Nurmagomedov used a single leg cut-back as his go-to takedown in his early career. While it was strong enough to get him into the UFC, a lack of strong setups for the single leg forced him to shoot from far outside, which lead to issues once he started facing stronger wrestlers. Gleison Tibau famously held Nurmagomedov to zero takedown completions in their fight, primarily by catching an underhook and pulling Nurmagomedov up into the clinch whenever he shot.
Since the Tibau fight, Nurmagomedov has adjusted his wrestling game, developing a devastating clinch game with strong upper-body takedowns to deal with opponents who can reliably use an underhook.
In his current form, Nurmagomedov primarily uses his shots not to finish takedowns, but as a starting point to push his opponents onto the cage. The cage acts as a backstop, preventing them from creating distance and allowing Nurmagomedov to get close to their hips, where he can work his incredible chain wrestling. Shooting his opponents to the cage also limits the degree to which Nurmagomedov needs to pressure, as he can reliably stick opponents on the cage with a shot once he has his feet near the black line of the central octagon.
Once Nurmagomedov has his man on the cage, he will usually come up into the clinch and work his upper body takedowns. Instead of trying to force the single leg through an opponent’s underhook, Nurmagomedov will use a body lock to nullify the underhook.
Nurmagomedov clamps his hands together behind his opponent’s back and squeezes tightly. The opponent’s underhook is pinned to his ribs, and he is left unable to exert leverage on it. Once Nurmagomedov has a tight body lock, he will step outside the underhook-side leg and block it for an outside trip, or trip the opposite leg out from inside if his opponent offers resistance.
________
● **What needs to be done**
Echo the passage on Nurmagomedov's wrestling in full, word for word. The data that follows is separate material, unrelated to the passage on Nurmagomedov's wrestling.

● **Available data**
________
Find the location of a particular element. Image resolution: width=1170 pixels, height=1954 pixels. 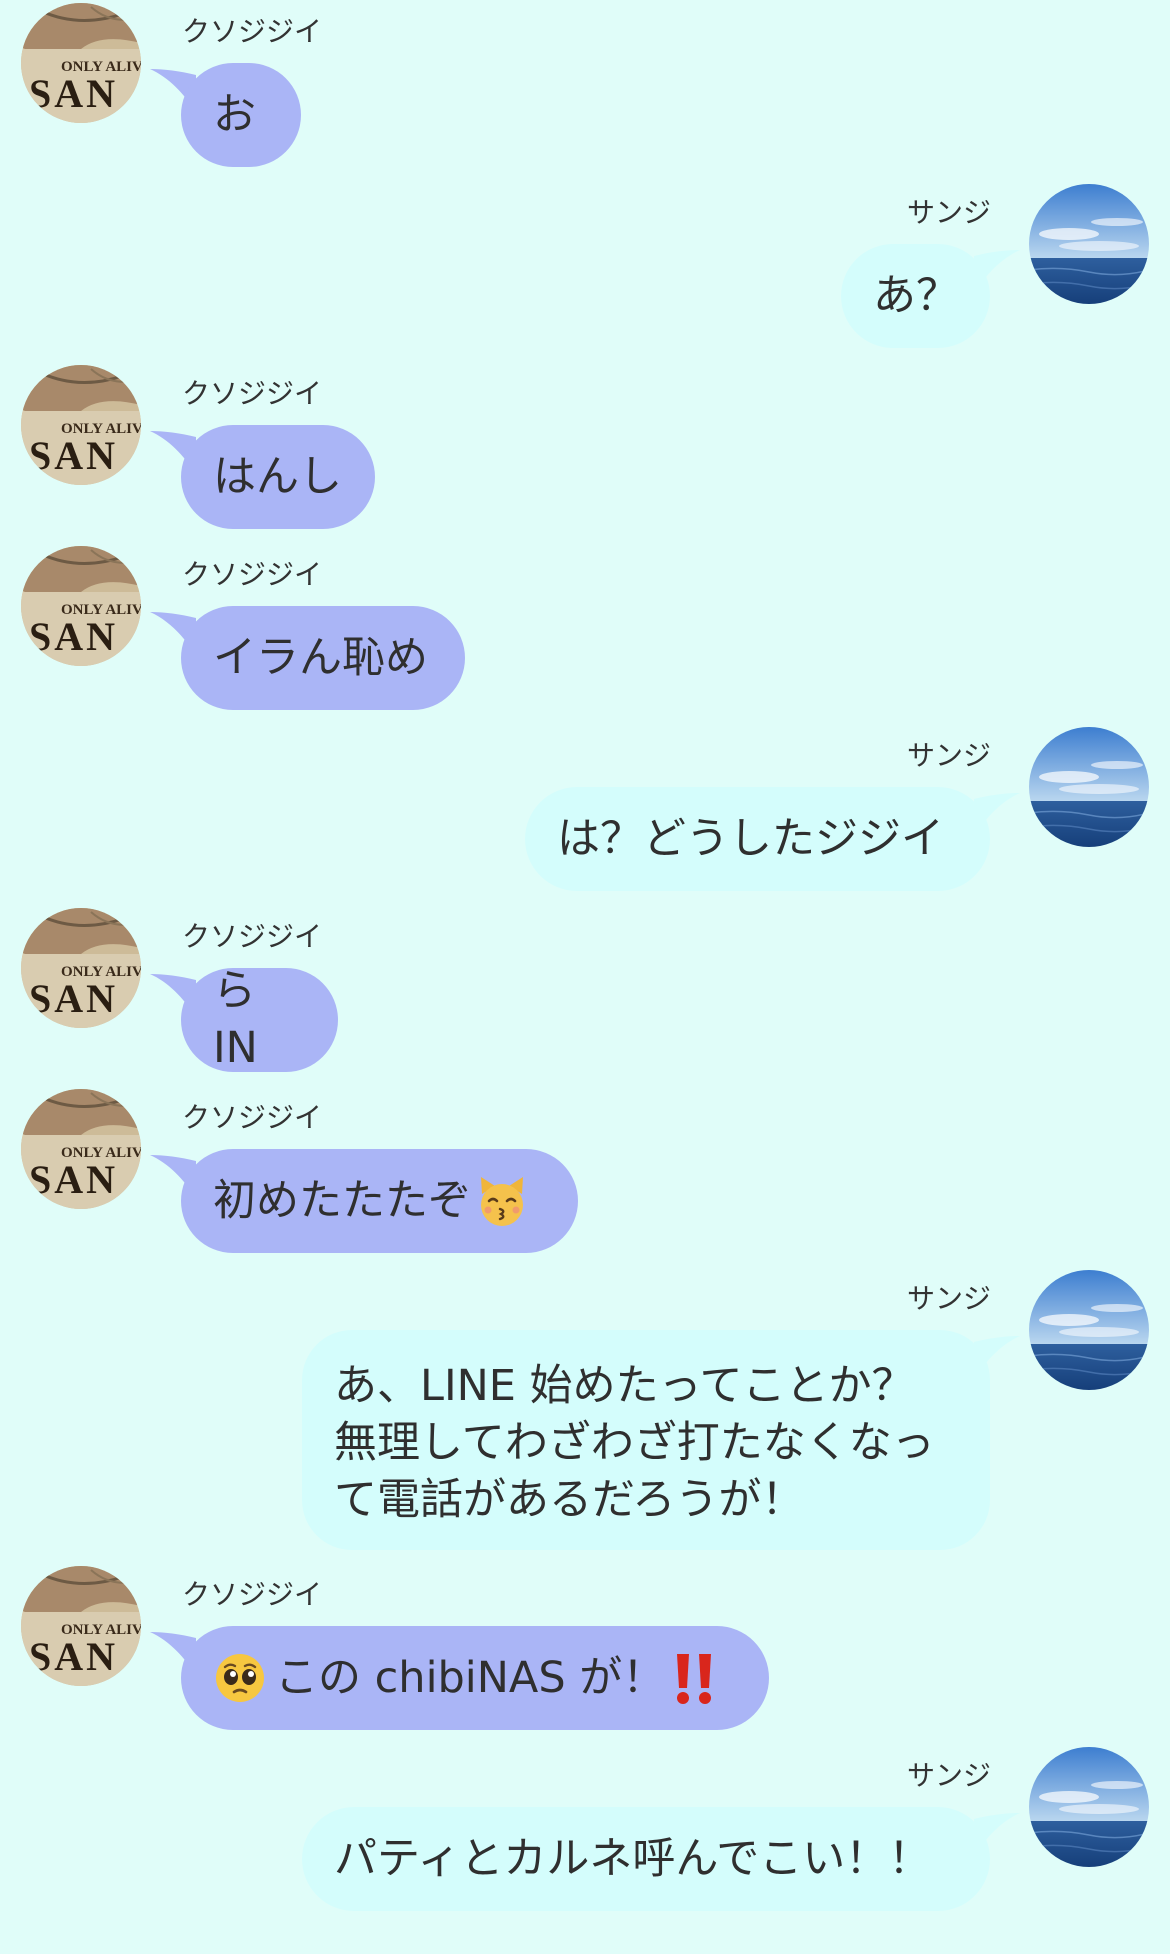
________
● **Answer**
Nurmagomedov used a single leg cut-back as his go-to takedown in his early career. While it was strong enough to get him into the UFC, a lack of strong setups for the single leg forced him to shoot from far outside, which lead to issues once he started facing stronger wrestlers. Gleison Tibau famously held Nurmagomedov to zero takedown completions in their fight, primarily by catching an underhook and pulling Nurmagomedov up into the clinch whenever he shot.
Since the Tibau fight, Nurmagomedov has adjusted his wrestling game, developing a devastating clinch game with strong upper-body takedowns to deal with opponents who can reliably use an underhook.
In his current form, Nurmagomedov primarily uses his shots not to finish takedowns, but as a starting point to push his opponents onto the cage. The cage acts as a backstop, preventing them from creating distance and allowing Nurmagomedov to get close to their hips, where he can work his incredible chain wrestling. Shooting his opponents to the cage also limits the degree to which Nurmagomedov needs to pressure, as he can reliably stick opponents on the cage with a shot once he has his feet near the black line of the central octagon.
Once Nurmagomedov has his man on the cage, he will usually come up into the clinch and work his upper body takedowns. Instead of trying to force the single leg through an opponent’s underhook, Nurmagomedov will use a body lock to nullify the underhook.
Nurmagomedov clamps his hands together behind his opponent’s back and squeezes tightly. The opponent’s underhook is pinned to his ribs, and he is left unable to exert leverage on it. Once Nurmagomedov has a tight body lock, he will step outside the underhook-side leg and block it for an outside trip, or trip the opposite leg out from inside if his opponent offers resistance.